The Legion of Super-Pets and their history are removed from DC Comics canon following the Crisis on Infinite Earths continuity reboot (1985). The group is reintroduced in the Super Sons Annual (2018), and consists of Krypto, Streaky, Damian Wayne's dog Titus, Damian Wayne's cow Bat-Cow (a cow with a bat-shaped patch over its eyes, previously introduced in Batman Inc.), along with two new animals making their first appearance in the story: Flexi the Plastic Bird, a parrot with powers similar to Plastic Man, and Clay Critter, a creature resembling Proty, possibly related to Clayface.
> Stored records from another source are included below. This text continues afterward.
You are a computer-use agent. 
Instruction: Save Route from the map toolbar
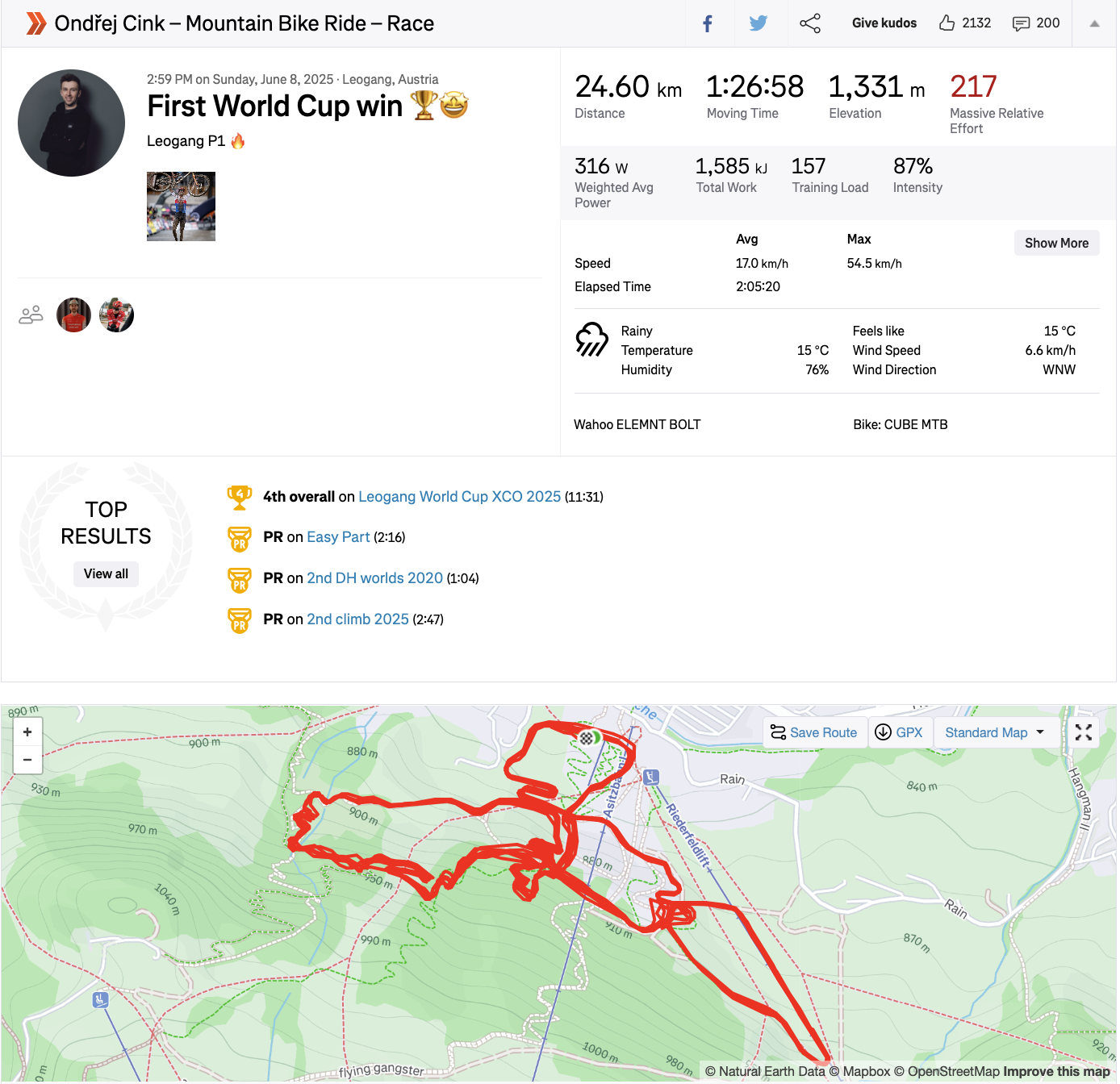(x=814, y=732)
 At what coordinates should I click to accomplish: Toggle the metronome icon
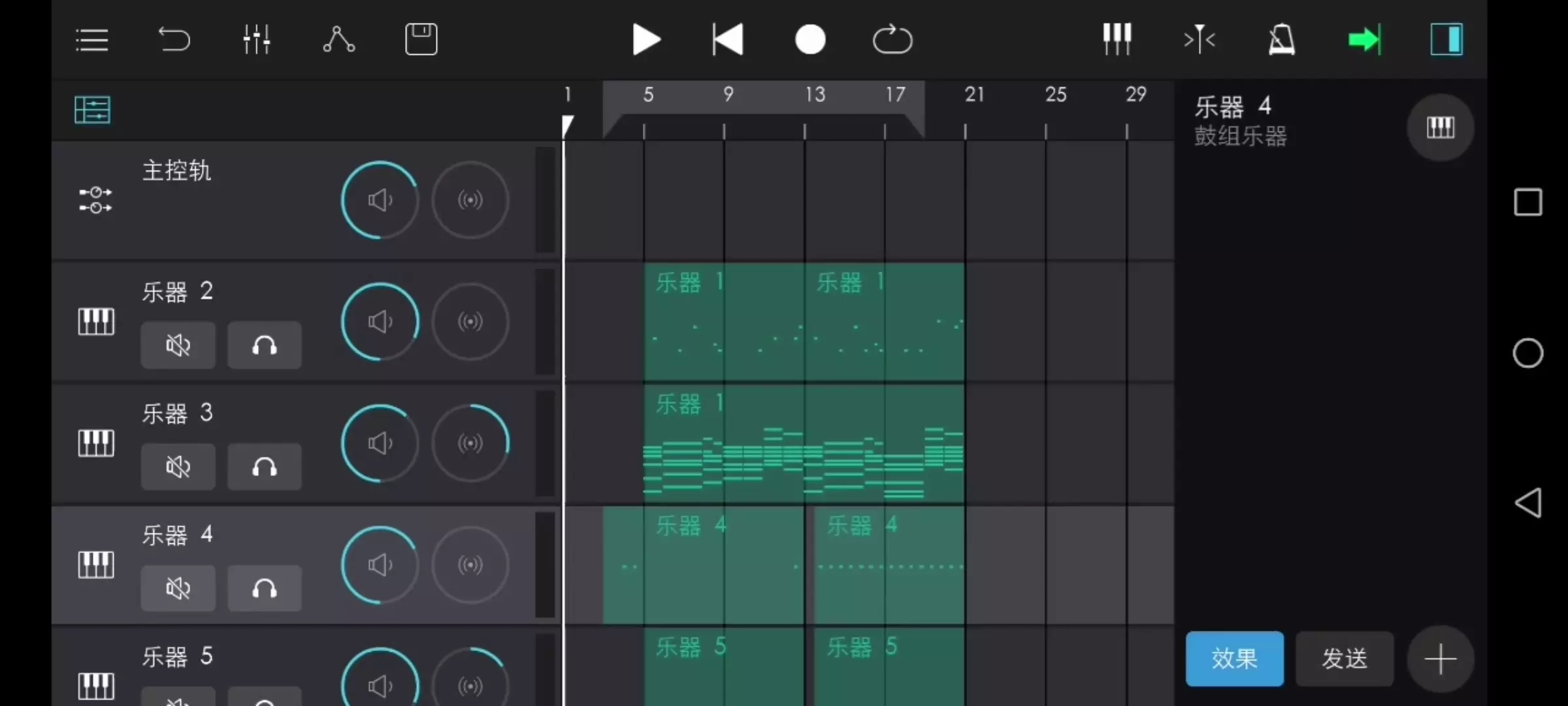[x=1281, y=40]
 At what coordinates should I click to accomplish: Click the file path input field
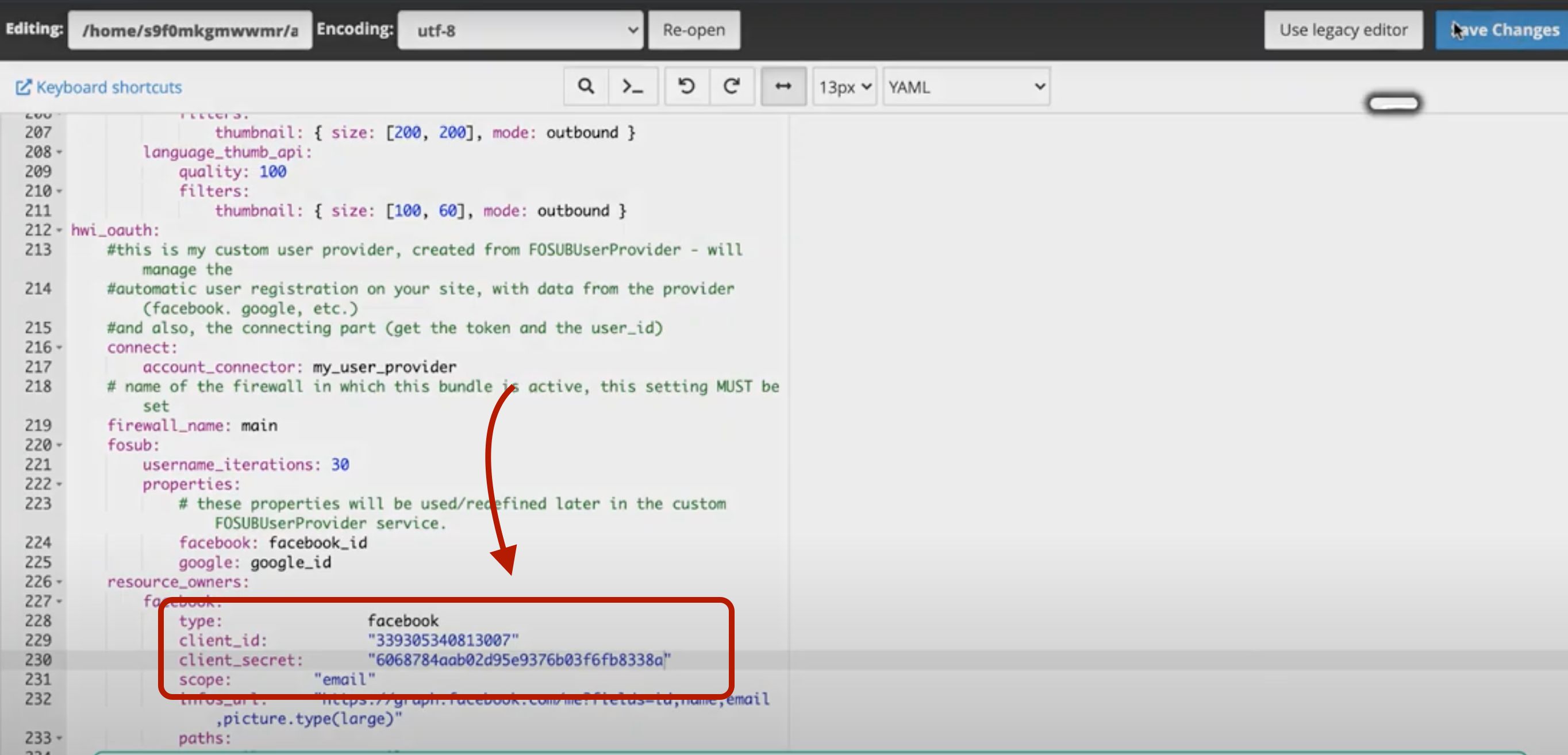(x=190, y=30)
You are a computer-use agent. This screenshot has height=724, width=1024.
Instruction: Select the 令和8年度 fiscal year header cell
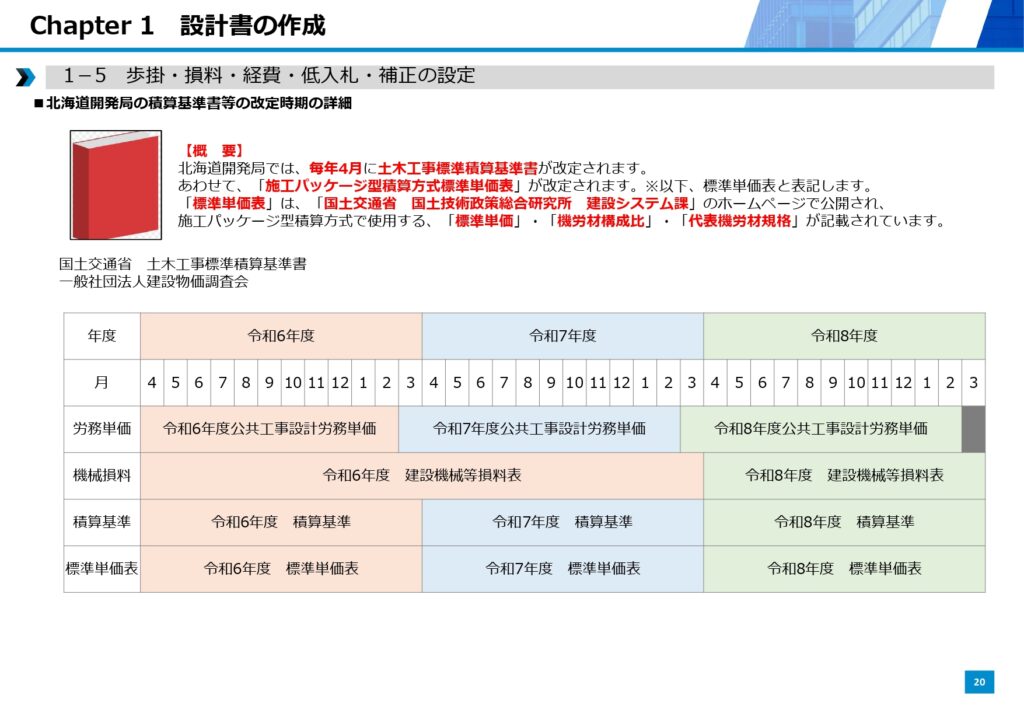[844, 336]
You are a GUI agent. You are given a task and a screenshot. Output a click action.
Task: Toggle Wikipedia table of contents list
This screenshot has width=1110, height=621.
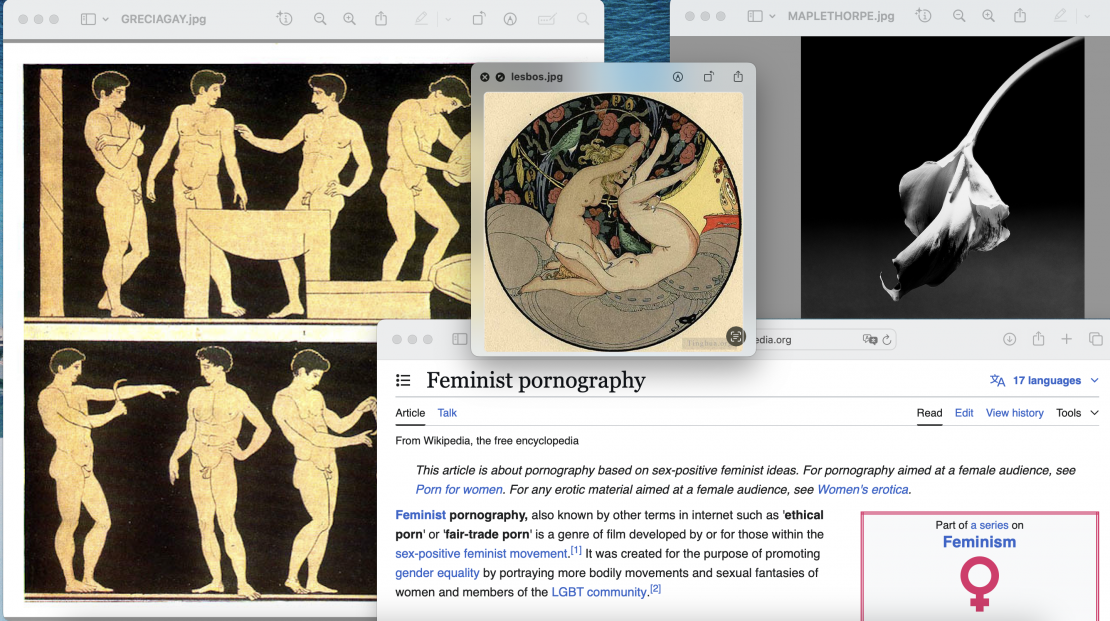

Other members include Ch'p and B'dg (H'lvenites from the Green Lantern Corps), Solovar (a super-powered sapient gorilla from Gorilla City), the Terrific Whatzit (a turtle with the Flash's powers), Jumpa (an Amazonian breed of kangaroo which was probably bred and originated in Themyscira, owned by Wonder Woman), Hoppy the Marvel Bunny (a rabbit with Captain Marvel's powers), Tawky Tawny (a sapient tiger, and a friend of Captain Marvel), Wonder Dog (Wendy and Marvin's pet dog), Rex the Wonder Dog, alongside his brother, Pooch (a pair of white shepherd dog brothers from the U.S. Army's K-9 Corps), Ace the Bat-Hound (Batman's dog originally owned by an engraver named John Wilker), Streak the Wonder Dog (Alan Scott's pet dog and sidekick companion), and Fuzzy, a mouse who gained Kryptonian powers from exposure to an unusual form of kryptonite. In the special issue Bitedentity Crisis (2024), Gleek is revealed to have joined the Legion of Super-Pets and Ace temporarily recruits Nightwing's dog Haley into the group.

==Other versions==
Several variations of the Legion of Super-Pets appear in "DC One Million". The first, the Justice Legion of Super-Zoomorphs, are led by Proty One Million and Master Mind, descendants of Proty and Mister Mind. DC One Million 80-Page Giant #1 introduces a coalition of super-powered animal teams collectively known as the Legion of Super-Familiars. They are led by the Legion of Executive Familiars, which includes Krypto-9, a descendant of Krypto; Octus, an eighth-dimensional cephalopod; Wormhole, a teleporting worm; and the twin sun-dogs Phaethon and Savitar.

==In other media==
===Television===
- The Legion of Super-Pets appear in the Robot Chicken episode "Tubba-Bubba's Now Hubba-Hubba", consisting of Comet, Streaky, Krypto, Beppo, and "Hissy the Super-Snake". Superman returns to the Fortress of Solitude from a month in space to find the pets have frozen to death because their babysitter mistakenly thought she was watching them the month after.
- The Legion of Super-Pets appear in the DC Nation short "Superman 75th Anniversary", consisting of Beppo, Streaky, and Krypto.

===Film===
The Legion of Super-Pets, renamed the League of Super-Pets, appear in DC League of Super-Pets, consisting of Krypto, Ace the Bat-Hound, the Terrific Whatzit, Chip, PB, a pot-bellied pig with size-shifting powers, and Mark and Keith, a pair of guinea pigs who possess pyrokinesis and hydrokinesis, respectively.